> WHAT NEEDS TO BE DONE
All that is wanted is the exact text of each line from the one with "Click the Style" to the close of the listing, ends included.

> GIVEN DATA

==============================

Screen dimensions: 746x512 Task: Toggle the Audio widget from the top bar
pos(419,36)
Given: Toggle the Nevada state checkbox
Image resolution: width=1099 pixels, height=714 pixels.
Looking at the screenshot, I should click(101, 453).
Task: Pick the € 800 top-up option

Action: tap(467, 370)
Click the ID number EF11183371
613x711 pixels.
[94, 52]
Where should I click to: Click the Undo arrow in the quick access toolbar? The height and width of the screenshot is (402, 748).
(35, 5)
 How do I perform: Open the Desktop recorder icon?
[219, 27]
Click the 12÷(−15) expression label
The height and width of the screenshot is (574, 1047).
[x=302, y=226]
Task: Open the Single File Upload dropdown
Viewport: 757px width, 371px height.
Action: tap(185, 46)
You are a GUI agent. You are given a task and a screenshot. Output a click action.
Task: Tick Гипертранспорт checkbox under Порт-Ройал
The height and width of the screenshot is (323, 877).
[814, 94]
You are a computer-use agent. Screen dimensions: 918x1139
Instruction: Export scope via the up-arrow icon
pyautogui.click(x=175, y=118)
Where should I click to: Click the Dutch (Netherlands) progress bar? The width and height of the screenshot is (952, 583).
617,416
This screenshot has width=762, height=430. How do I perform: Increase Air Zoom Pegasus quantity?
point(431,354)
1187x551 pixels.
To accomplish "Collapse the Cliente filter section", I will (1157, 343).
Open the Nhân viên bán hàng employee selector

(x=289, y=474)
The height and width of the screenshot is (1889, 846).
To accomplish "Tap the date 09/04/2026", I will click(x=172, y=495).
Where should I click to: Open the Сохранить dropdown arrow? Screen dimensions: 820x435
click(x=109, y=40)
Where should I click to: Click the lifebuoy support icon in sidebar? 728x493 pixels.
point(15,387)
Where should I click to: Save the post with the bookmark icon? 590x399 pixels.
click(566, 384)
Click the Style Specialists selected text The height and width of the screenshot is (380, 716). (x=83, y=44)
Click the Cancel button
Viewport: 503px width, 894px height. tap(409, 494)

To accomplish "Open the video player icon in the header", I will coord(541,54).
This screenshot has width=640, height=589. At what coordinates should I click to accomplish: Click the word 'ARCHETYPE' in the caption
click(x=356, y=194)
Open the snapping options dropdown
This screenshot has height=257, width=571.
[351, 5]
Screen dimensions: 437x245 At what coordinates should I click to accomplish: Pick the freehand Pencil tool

==============================

> OUTPUT FOR THIS EXERCISE
Click the Style Specialists selected text The height and width of the screenshot is (380, 716). (x=83, y=44)
Click the Cancel button
Viewport: 503px width, 894px height. tap(409, 494)

To accomplish "Open the video player icon in the header", I will coord(541,54).
This screenshot has width=640, height=589. At what coordinates should I click to accomplish: Click the word 'ARCHETYPE' in the caption
click(x=356, y=194)
Open the snapping options dropdown
This screenshot has height=257, width=571.
[351, 5]
Screen dimensions: 437x245 At what coordinates should I click to accomplish: Pick the freehand Pencil tool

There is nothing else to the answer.